Tugas Latihan:
**a)** Jawab pertanyaan berikut berdasarkan cuplikan dokumen:
(i) Kapan teman penulis menikah?
(ii) Menurut teman itu, karena apa pernikahannya terjadi?
(iii) Apa yang suka dipakai isterinya menjelang malam atau tidur?
**b)** Ringkas cuplikan dokumen dalam dua kalimat.
**c)** Salin ulang bagian cuplikan dokumen dari "Begini ustadz, saya" sampai "paksa seperti memperkosa.", lalu ganti "isterinya" dengan "istrinya".

== Cuplikan Dokumen

Senin, 29 Jan 07 08:29 WIB
Assalamu'alaikum Wr. Wb.
Sebelumnya saya mohon maaf kepada ustadz tentang pertanyaan
saya ini. Tapi mudah-mudahan bukan menjadi hal yang tabu, karena menyangkut
kejadian nyata yang harus di cek dengan hukum Islam.
Begini ustadz, saya punya teman yang sudah lama tidak
bertemu, ketika bertemu kami saling menceritakan tentang keadaan masing-masing.
Teman saya bercerita bahwa dia sudah menikah empat bulan yang lalu, tapi tidak
bahagia. Katanya yang menjadi masalah ialah isterinya yang tidak cinta kepada
teman saya itu, pernikahan terjadi pun bukan atas dasar cinta/kasih sayang,
tetapi karena faktor orang tua dan yang lainnya.
Sikap isterinya itu cuek, tidak mau didekati atau disentuh,
jarang bicara dan selalu menjauh. Bahkan tidur pun tidak mau seranjang, apalagi
berhubungan suami isteri.
Yang menjadi sakit hati teman saya ialah sikap isterinya
apabila menjelang malam/tidur, isterinya suka memakai pakaian yang tebal dan
celana yang berlapis-lapis. Akhirnya pada suatu hari teman saya kehilangan
kesabarannya untuk menggauli isterinya dengan cara paksa seperti memperkosa.

====
== Cuplikan Item

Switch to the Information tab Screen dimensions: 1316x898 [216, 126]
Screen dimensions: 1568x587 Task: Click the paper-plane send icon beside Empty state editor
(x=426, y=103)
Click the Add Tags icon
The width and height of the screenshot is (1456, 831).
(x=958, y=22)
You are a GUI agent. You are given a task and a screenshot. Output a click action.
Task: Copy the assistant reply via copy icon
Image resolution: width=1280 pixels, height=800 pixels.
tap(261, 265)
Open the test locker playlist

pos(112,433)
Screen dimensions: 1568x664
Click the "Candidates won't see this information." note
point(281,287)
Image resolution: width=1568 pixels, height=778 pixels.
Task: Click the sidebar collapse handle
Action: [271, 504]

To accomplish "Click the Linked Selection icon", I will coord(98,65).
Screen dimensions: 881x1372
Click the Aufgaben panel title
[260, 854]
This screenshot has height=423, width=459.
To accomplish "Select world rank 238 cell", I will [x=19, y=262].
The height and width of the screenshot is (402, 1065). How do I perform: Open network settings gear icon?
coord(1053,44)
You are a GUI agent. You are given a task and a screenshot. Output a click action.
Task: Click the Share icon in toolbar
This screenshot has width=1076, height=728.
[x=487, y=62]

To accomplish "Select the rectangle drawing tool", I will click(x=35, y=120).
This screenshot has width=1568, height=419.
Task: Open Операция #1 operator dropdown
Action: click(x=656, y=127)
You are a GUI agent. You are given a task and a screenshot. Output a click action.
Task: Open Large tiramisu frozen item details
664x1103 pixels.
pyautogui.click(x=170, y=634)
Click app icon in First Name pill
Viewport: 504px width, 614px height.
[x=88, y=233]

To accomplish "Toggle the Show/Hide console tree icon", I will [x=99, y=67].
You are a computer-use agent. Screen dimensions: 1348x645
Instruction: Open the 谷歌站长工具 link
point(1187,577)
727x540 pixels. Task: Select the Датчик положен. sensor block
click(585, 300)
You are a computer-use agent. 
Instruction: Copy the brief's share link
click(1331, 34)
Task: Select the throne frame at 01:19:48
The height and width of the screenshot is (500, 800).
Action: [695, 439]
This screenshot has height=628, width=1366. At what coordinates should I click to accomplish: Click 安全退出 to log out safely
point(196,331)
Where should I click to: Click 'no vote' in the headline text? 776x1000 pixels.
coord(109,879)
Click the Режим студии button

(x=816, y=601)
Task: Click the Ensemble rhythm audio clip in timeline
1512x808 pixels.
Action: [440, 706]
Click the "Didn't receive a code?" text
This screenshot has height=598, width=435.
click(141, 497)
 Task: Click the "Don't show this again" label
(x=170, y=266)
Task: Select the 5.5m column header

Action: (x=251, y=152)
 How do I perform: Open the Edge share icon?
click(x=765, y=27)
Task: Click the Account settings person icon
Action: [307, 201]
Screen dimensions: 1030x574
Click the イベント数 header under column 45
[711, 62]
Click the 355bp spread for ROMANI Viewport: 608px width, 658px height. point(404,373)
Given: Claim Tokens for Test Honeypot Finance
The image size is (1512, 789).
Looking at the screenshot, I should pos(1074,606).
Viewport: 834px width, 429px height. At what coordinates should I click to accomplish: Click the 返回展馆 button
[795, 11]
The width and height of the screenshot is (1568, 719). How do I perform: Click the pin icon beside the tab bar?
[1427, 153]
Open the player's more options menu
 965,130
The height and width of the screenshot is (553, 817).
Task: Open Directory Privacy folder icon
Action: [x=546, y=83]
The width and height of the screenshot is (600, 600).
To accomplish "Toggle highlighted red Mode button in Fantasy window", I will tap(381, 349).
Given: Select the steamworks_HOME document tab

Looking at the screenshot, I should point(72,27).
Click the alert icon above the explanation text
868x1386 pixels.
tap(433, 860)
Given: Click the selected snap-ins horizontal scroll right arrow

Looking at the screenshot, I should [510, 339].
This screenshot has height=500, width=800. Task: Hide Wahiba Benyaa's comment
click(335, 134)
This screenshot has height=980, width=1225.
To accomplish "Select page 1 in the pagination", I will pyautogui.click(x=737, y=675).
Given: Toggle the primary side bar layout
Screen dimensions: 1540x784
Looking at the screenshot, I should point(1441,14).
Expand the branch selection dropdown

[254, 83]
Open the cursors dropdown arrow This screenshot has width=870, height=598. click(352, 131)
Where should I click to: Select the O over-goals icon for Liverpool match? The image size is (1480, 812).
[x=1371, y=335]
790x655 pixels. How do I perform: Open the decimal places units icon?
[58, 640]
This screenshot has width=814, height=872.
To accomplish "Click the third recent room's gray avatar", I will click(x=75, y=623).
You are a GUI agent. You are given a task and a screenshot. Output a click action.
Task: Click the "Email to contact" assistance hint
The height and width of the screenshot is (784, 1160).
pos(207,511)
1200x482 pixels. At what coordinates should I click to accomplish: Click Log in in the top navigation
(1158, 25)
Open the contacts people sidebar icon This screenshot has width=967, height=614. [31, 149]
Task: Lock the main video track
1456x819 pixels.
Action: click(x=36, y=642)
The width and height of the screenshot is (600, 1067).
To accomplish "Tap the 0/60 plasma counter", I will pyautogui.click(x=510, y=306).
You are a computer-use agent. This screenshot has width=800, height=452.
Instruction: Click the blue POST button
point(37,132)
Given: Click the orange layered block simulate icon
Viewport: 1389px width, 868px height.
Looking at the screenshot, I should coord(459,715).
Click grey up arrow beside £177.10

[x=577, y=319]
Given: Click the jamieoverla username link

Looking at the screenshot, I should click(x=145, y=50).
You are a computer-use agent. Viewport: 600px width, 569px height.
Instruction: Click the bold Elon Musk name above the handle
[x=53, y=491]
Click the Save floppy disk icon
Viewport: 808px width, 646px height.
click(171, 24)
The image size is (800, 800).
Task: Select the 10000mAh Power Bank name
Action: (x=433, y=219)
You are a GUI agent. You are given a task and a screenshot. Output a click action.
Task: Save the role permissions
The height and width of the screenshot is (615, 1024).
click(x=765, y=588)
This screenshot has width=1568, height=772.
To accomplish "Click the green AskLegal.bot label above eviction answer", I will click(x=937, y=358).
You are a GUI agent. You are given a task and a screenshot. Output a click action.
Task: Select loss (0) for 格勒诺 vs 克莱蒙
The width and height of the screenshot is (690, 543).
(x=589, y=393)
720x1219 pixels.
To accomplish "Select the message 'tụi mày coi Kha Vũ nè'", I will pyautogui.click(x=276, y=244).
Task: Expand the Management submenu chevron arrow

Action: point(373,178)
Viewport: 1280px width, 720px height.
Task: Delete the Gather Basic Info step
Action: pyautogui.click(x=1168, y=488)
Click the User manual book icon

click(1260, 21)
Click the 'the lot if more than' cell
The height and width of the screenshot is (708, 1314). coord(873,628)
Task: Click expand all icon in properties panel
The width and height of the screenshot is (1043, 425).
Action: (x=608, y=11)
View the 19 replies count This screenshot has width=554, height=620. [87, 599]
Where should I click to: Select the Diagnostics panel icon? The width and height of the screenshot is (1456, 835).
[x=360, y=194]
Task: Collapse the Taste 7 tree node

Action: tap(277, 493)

====

Jawaban Tiap Tugas:
**a)**
(i) Empat bulan yang lalu.
(ii) Karena faktor orang tua dan yang lainnya, bukan atas dasar cinta atau kasih sayang.
(iii) Pakaian yang tebal dan celana yang berlapis-lapis.

**b)** Penulis bertanya kepada ustadz tentang temannya yang sudah menikah empat bulan tetapi tidak bahagia karena isterinya tidak cinta kepadanya dan pernikahan itu terjadi karena faktor orang tua. Isterinya bersikap cuek, tidak mau disentuh ataupun tidur seranjang, hingga suatu hari teman itu kehilangan kesabaran dan menggauli isterinya dengan cara paksa.

**c)**
Begini ustadz, saya punya teman yang sudah lama tidak
bertemu, ketika bertemu kami saling menceritakan tentang keadaan masing-masing.
Teman saya bercerita bahwa dia sudah menikah empat bulan yang lalu, tapi tidak
bahagia. Katanya yang menjadi masalah ialah istrinya yang tidak cinta kepada
teman saya itu, pernikahan terjadi pun bukan atas dasar cinta/kasih sayang,
tetapi karena faktor orang tua dan yang lainnya.
Sikap istrinya itu cuek, tidak mau didekati atau disentuh,
jarang bicara dan selalu menjauh. Bahkan tidur pun tidak mau seranjang, apalagi
berhubungan suami isteri.
Yang menjadi sakit hati teman saya ialah sikap istrinya
apabila menjelang malam/tidur, istrinya suka memakai pakaian yang tebal dan
celana yang berlapis-lapis. Akhirnya pada suatu hari teman saya kehilangan
kesabarannya untuk menggauli istrinya dengan cara paksa seperti memperkosa.